What this task involves >> Set down the lines below, exactly, starting at the one that contains "The image size is (986, 267)." and stopping at the last line, inclusive. Omit pictures.

Content starts

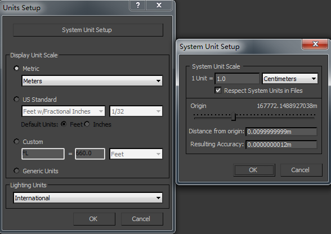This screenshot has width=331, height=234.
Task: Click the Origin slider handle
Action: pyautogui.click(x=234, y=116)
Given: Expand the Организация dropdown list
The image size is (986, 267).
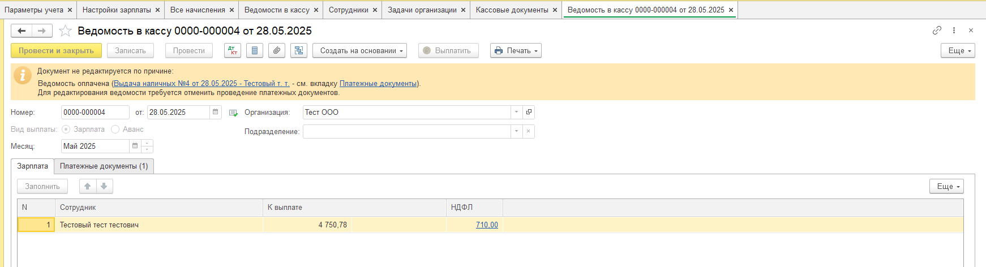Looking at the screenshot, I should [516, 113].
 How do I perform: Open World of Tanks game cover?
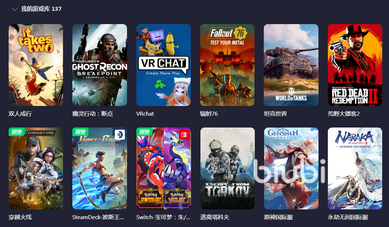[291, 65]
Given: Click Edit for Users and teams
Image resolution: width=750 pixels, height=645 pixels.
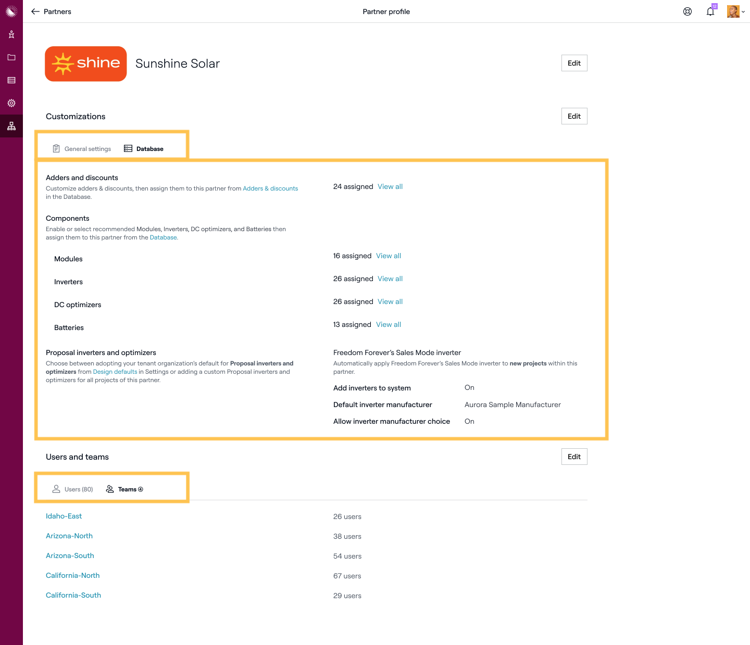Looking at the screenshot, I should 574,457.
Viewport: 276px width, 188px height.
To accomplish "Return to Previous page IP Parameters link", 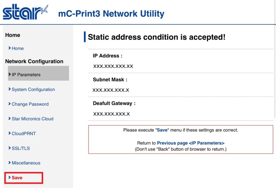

Content ends

Result for this task >>
The image size is (986, 267).
Looking at the screenshot, I should [516, 113].
 How do I perform: Open World of Tanks game cover?
[291, 65]
Given: Click Edit for Users and teams
Image resolution: width=750 pixels, height=645 pixels.
Looking at the screenshot, I should 574,457.
Viewport: 276px width, 188px height.
To accomplish "Return to Previous page IP Parameters link", 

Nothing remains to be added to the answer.